[Dataset entries]
[Start of section]
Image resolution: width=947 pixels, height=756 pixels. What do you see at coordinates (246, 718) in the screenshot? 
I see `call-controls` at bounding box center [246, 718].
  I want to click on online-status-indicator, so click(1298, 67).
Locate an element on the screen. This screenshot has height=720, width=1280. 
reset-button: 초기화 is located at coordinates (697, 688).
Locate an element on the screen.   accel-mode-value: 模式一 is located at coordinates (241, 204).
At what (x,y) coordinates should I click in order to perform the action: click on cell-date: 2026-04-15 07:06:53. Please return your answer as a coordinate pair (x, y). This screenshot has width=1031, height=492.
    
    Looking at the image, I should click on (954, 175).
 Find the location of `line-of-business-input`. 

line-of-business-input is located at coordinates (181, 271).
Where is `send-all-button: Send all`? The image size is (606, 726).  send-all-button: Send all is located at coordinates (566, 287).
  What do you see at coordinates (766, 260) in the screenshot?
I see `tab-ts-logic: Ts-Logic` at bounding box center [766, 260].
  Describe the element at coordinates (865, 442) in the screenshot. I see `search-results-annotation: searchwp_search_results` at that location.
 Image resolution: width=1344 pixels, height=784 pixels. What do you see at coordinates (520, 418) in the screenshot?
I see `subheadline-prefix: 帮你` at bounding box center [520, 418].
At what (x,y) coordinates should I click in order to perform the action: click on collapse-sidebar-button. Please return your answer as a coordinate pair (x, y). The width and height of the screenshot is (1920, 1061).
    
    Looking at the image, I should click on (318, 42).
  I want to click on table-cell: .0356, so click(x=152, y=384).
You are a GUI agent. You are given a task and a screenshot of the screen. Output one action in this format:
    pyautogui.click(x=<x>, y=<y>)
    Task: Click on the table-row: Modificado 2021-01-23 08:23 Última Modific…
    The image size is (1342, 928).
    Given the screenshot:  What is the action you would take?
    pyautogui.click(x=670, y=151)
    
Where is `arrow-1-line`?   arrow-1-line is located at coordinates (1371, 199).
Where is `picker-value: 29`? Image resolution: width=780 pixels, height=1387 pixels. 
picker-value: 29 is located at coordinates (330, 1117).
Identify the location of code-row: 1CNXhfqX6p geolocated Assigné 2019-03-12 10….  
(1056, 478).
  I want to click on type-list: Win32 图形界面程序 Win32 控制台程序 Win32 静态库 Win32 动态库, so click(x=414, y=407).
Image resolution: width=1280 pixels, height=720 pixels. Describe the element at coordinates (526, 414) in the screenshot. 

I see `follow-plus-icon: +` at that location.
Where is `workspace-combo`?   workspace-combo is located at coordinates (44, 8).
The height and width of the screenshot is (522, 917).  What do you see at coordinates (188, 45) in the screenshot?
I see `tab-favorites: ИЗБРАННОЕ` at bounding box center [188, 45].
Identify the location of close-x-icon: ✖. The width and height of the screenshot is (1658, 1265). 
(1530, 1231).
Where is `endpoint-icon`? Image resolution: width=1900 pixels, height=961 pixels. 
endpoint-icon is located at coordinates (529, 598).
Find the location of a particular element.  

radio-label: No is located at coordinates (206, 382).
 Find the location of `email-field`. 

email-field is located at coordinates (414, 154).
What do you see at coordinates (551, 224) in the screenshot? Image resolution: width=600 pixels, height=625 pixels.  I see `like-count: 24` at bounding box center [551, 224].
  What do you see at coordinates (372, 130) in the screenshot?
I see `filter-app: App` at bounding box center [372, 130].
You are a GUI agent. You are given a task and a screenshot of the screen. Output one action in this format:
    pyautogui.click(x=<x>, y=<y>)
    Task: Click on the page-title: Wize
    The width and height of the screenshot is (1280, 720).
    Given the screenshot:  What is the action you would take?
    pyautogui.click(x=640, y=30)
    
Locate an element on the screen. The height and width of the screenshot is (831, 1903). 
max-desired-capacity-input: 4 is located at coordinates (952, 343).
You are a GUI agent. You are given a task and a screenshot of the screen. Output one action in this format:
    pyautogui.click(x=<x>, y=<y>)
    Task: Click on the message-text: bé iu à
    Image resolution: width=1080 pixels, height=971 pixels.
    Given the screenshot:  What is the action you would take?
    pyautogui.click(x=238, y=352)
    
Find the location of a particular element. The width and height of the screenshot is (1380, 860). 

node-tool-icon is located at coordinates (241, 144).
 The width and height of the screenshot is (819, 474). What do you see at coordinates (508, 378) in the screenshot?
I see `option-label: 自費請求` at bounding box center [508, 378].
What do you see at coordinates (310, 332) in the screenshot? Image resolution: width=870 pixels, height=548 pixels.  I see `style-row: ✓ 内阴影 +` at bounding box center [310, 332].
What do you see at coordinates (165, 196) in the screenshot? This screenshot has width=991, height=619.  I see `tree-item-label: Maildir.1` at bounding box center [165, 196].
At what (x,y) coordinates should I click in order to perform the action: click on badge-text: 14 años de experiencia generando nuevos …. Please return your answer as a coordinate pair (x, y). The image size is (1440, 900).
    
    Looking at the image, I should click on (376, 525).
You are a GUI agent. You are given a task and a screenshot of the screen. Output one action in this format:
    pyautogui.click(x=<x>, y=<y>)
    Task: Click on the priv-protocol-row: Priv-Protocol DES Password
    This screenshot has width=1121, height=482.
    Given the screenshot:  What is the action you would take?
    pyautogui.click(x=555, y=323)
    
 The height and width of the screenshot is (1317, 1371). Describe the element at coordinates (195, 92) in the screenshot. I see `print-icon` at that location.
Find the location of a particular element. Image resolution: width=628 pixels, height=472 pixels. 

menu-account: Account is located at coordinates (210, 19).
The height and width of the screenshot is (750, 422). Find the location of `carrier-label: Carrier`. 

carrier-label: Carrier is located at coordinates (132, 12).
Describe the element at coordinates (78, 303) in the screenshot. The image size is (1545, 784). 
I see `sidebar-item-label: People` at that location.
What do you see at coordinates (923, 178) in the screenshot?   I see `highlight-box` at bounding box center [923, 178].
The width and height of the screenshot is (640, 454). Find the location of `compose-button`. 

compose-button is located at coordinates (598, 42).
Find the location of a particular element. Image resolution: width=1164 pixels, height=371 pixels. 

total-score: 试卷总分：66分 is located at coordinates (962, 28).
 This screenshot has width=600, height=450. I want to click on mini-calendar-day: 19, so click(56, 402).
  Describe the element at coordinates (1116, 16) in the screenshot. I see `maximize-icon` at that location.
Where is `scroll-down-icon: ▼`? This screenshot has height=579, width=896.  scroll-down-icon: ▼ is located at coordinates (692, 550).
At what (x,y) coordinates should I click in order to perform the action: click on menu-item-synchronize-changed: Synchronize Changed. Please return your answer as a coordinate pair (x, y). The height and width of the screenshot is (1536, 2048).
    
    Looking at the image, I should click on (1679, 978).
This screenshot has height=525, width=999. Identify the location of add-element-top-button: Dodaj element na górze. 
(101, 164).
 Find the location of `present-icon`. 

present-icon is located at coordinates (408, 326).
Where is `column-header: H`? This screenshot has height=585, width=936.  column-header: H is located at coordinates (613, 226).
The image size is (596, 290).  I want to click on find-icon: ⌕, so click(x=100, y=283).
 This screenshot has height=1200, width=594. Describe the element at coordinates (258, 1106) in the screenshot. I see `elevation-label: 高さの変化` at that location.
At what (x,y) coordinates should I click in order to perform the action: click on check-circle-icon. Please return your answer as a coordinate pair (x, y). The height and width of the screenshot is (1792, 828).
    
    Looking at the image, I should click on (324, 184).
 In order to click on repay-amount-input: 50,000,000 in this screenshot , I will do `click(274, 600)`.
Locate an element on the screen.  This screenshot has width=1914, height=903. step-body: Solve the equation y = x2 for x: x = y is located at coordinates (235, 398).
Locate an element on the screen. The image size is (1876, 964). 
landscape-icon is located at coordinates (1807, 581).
[End of section]
- PROBLEM TO SOLVE
Please edit the data above by changing every "coordinate pair" to "pair of coordinates". Write out all the lines again with nothing else altered.

- RESULT
Image resolution: width=947 pixels, height=756 pixels. What do you see at coordinates (246, 718) in the screenshot? 
I see `call-controls` at bounding box center [246, 718].
  I want to click on online-status-indicator, so click(1298, 67).
Locate an element on the screen. This screenshot has height=720, width=1280. 
reset-button: 초기화 is located at coordinates (697, 688).
Locate an element on the screen.   accel-mode-value: 模式一 is located at coordinates (241, 204).
At what (x,y) coordinates should I click in order to perform the action: click on cell-date: 2026-04-15 07:06:53. Please return your answer as a pair of coordinates (x, y). This screenshot has width=1031, height=492.
    
    Looking at the image, I should click on (954, 175).
 Find the location of `line-of-business-input`. 

line-of-business-input is located at coordinates (181, 271).
Where is `send-all-button: Send all`? The image size is (606, 726).  send-all-button: Send all is located at coordinates (566, 287).
  What do you see at coordinates (766, 260) in the screenshot?
I see `tab-ts-logic: Ts-Logic` at bounding box center [766, 260].
  Describe the element at coordinates (865, 442) in the screenshot. I see `search-results-annotation: searchwp_search_results` at that location.
 Image resolution: width=1344 pixels, height=784 pixels. What do you see at coordinates (520, 418) in the screenshot?
I see `subheadline-prefix: 帮你` at bounding box center [520, 418].
At what (x,y) coordinates should I click in order to perform the action: click on collapse-sidebar-button. Please return your answer as a pair of coordinates (x, y). The width and height of the screenshot is (1920, 1061).
    
    Looking at the image, I should click on (318, 42).
  I want to click on table-cell: .0356, so click(x=152, y=384).
You are a GUI agent. You are given a task and a screenshot of the screen. Output one action in this format:
    pyautogui.click(x=<x>, y=<y>)
    Task: Click on the table-row: Modificado 2021-01-23 08:23 Última Modific…
    The image size is (1342, 928).
    Given the screenshot:  What is the action you would take?
    pyautogui.click(x=670, y=151)
    
Where is `arrow-1-line`?   arrow-1-line is located at coordinates (1371, 199).
Where is `picker-value: 29`? Image resolution: width=780 pixels, height=1387 pixels. 
picker-value: 29 is located at coordinates (330, 1117).
Identify the location of code-row: 1CNXhfqX6p geolocated Assigné 2019-03-12 10….  
(1056, 478).
  I want to click on type-list: Win32 图形界面程序 Win32 控制台程序 Win32 静态库 Win32 动态库, so click(x=414, y=407).
Image resolution: width=1280 pixels, height=720 pixels. Describe the element at coordinates (526, 414) in the screenshot. 

I see `follow-plus-icon: +` at that location.
Where is `workspace-combo`?   workspace-combo is located at coordinates (44, 8).
The height and width of the screenshot is (522, 917).  What do you see at coordinates (188, 45) in the screenshot?
I see `tab-favorites: ИЗБРАННОЕ` at bounding box center [188, 45].
Identify the location of close-x-icon: ✖. The width and height of the screenshot is (1658, 1265). 
(1530, 1231).
Where is `endpoint-icon`? Image resolution: width=1900 pixels, height=961 pixels. 
endpoint-icon is located at coordinates (529, 598).
Find the location of a particular element.  

radio-label: No is located at coordinates (206, 382).
 Find the location of `email-field`. 

email-field is located at coordinates (414, 154).
What do you see at coordinates (551, 224) in the screenshot? Image resolution: width=600 pixels, height=625 pixels.  I see `like-count: 24` at bounding box center [551, 224].
  What do you see at coordinates (372, 130) in the screenshot?
I see `filter-app: App` at bounding box center [372, 130].
You are a GUI agent. You are given a task and a screenshot of the screen. Output one action in this format:
    pyautogui.click(x=<x>, y=<y>)
    Task: Click on the page-title: Wize
    The width and height of the screenshot is (1280, 720).
    Given the screenshot:  What is the action you would take?
    pyautogui.click(x=640, y=30)
    
Locate an element on the screen. The height and width of the screenshot is (831, 1903). 
max-desired-capacity-input: 4 is located at coordinates (952, 343).
You are a GUI agent. You are given a task and a screenshot of the screen. Output one action in this format:
    pyautogui.click(x=<x>, y=<y>)
    Task: Click on the message-text: bé iu à
    Image resolution: width=1080 pixels, height=971 pixels.
    Given the screenshot:  What is the action you would take?
    pyautogui.click(x=238, y=352)
    
Find the location of a particular element. The width and height of the screenshot is (1380, 860). 

node-tool-icon is located at coordinates (241, 144).
 The width and height of the screenshot is (819, 474). What do you see at coordinates (508, 378) in the screenshot?
I see `option-label: 自費請求` at bounding box center [508, 378].
What do you see at coordinates (310, 332) in the screenshot? Image resolution: width=870 pixels, height=548 pixels.  I see `style-row: ✓ 内阴影 +` at bounding box center [310, 332].
What do you see at coordinates (165, 196) in the screenshot? This screenshot has width=991, height=619.  I see `tree-item-label: Maildir.1` at bounding box center [165, 196].
At what (x,y) coordinates should I click in order to perform the action: click on badge-text: 14 años de experiencia generando nuevos …. Please return your answer as a pair of coordinates (x, y). The image size is (1440, 900).
    
    Looking at the image, I should click on (376, 525).
You are a GUI agent. You are given a task and a screenshot of the screen. Output one action in this format:
    pyautogui.click(x=<x>, y=<y>)
    Task: Click on the priv-protocol-row: Priv-Protocol DES Password
    This screenshot has width=1121, height=482.
    Given the screenshot:  What is the action you would take?
    pyautogui.click(x=555, y=323)
    
 The height and width of the screenshot is (1317, 1371). Describe the element at coordinates (195, 92) in the screenshot. I see `print-icon` at that location.
Find the location of a particular element. Image resolution: width=628 pixels, height=472 pixels. 

menu-account: Account is located at coordinates (210, 19).
The height and width of the screenshot is (750, 422). Find the location of `carrier-label: Carrier`. 

carrier-label: Carrier is located at coordinates (132, 12).
Describe the element at coordinates (78, 303) in the screenshot. The image size is (1545, 784). 
I see `sidebar-item-label: People` at that location.
What do you see at coordinates (923, 178) in the screenshot?   I see `highlight-box` at bounding box center [923, 178].
The width and height of the screenshot is (640, 454). Find the location of `compose-button`. 

compose-button is located at coordinates (598, 42).
Find the location of a particular element. Image resolution: width=1164 pixels, height=371 pixels. 

total-score: 试卷总分：66分 is located at coordinates (962, 28).
 This screenshot has width=600, height=450. I want to click on mini-calendar-day: 19, so click(56, 402).
  Describe the element at coordinates (1116, 16) in the screenshot. I see `maximize-icon` at that location.
Where is `scroll-down-icon: ▼`? This screenshot has height=579, width=896.  scroll-down-icon: ▼ is located at coordinates (692, 550).
At what (x,y) coordinates should I click in order to perform the action: click on menu-item-synchronize-changed: Synchronize Changed. Please return your answer as a pair of coordinates (x, y). The height and width of the screenshot is (1536, 2048).
    
    Looking at the image, I should click on (1679, 978).
This screenshot has height=525, width=999. Identify the location of add-element-top-button: Dodaj element na górze. 
(101, 164).
 Find the location of `present-icon`. 

present-icon is located at coordinates (408, 326).
Where is `column-header: H`? This screenshot has height=585, width=936.  column-header: H is located at coordinates (613, 226).
The image size is (596, 290).  I want to click on find-icon: ⌕, so click(x=100, y=283).
 This screenshot has height=1200, width=594. Describe the element at coordinates (258, 1106) in the screenshot. I see `elevation-label: 高さの変化` at that location.
At what (x,y) coordinates should I click in order to perform the action: click on check-circle-icon. Please return your answer as a pair of coordinates (x, y). The height and width of the screenshot is (1792, 828).
    
    Looking at the image, I should click on (324, 184).
 In order to click on repay-amount-input: 50,000,000 in this screenshot , I will do `click(274, 600)`.
Locate an element on the screen.  This screenshot has width=1914, height=903. step-body: Solve the equation y = x2 for x: x = y is located at coordinates (235, 398).
Locate an element on the screen. The image size is (1876, 964). 
landscape-icon is located at coordinates (1807, 581).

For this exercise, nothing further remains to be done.